I notice a desire to push back against that interpretation. I claim that Eddie is flawed, imperfect, and his last choice ends up being ineffective, but not because of his earnest idealism. He’s being unstrategic, not paying attention to the patterns of his world and what will actually work – but I refuse to say that his caring about the train reaching its destination is a mistake.

Loyalty isn’t necessarily strategic, and blind loyalty can lead into disaster, but I refuse to say that having a drive towards it is inevitably a character flaw.

In the real world, it matters if trains reach their destinations. It’s a bad thing if civilization collapses because all the people who could have stopped it walked away. And it doesn’t make someone a fool, or pitiable, or merely a foil for the true protagonists, if they genuinely and earnestly care.

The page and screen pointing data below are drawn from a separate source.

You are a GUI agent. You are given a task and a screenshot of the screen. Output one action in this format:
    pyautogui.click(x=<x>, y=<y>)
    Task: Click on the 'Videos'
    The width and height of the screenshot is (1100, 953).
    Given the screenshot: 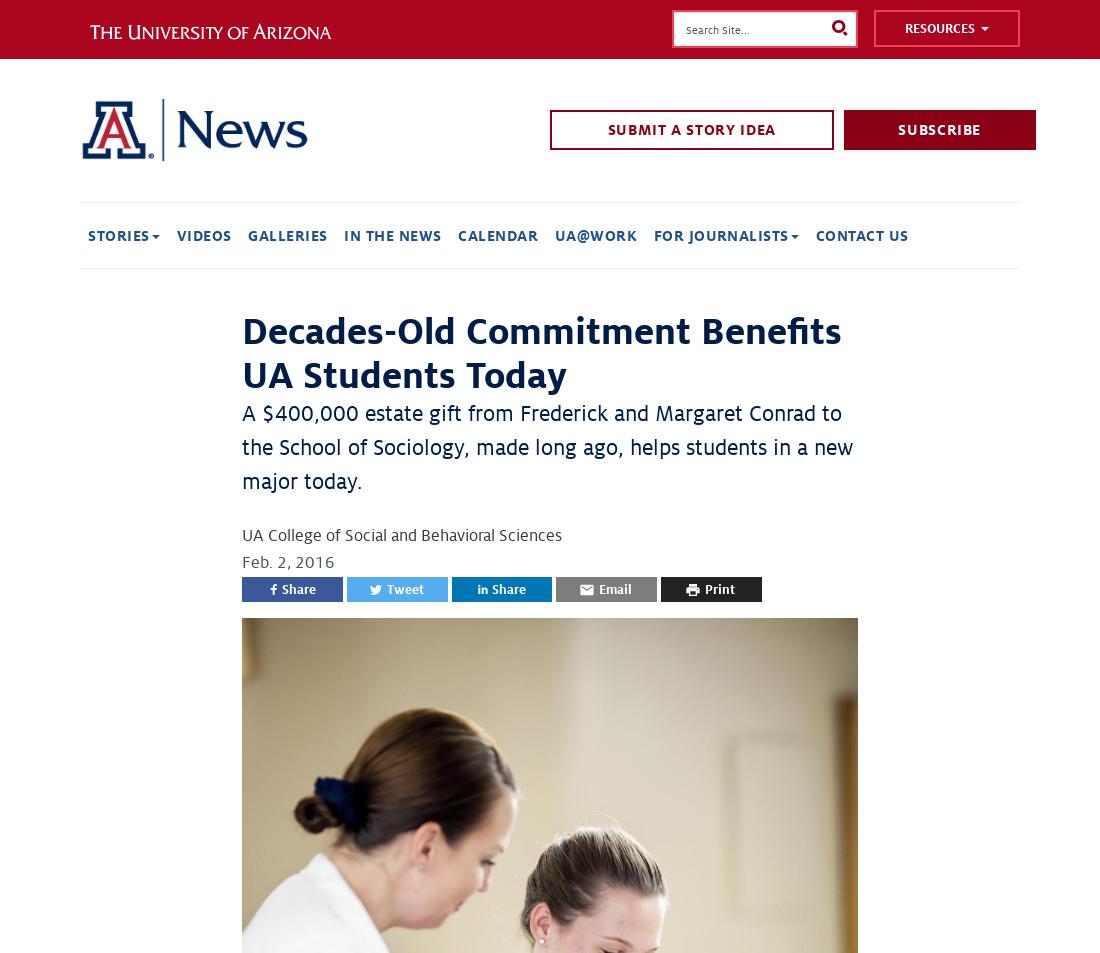 What is the action you would take?
    pyautogui.click(x=202, y=234)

If I were in Eddie Willers’ shoes, transplanted as I am now into the world of Atlas Shrugged – I don’t think I would be blindly loyal to Dagny Taggart, or to her company. I hope I would actually take a step back, take my feelings of loyalty as object, and reflect on what mattered according to my values and how to protect those things as strategically as possible.

Still, I almost hope my journey would come to the same place – stranded in the wilderness on a broken-down train, because I refused to abandon society’s last hope even as everything crumbled around me.

I refuse to be ashamed of that. And, well, it doesn’t have to end there. The scene might fade to black – but afterward, even if I eventually gave up on that specific train and set it aside as a lost cause, I hope I would pack up my belongings and and start walking. Not away, but towards wherever I could keep trying to help.

In the world of Atlas Shrugged, maybe I would be truly alone in that, and thus doomed to failure. In the real world, our world… I don’t think so. I can be an earnest idealist, deep down, and I’m not the only one.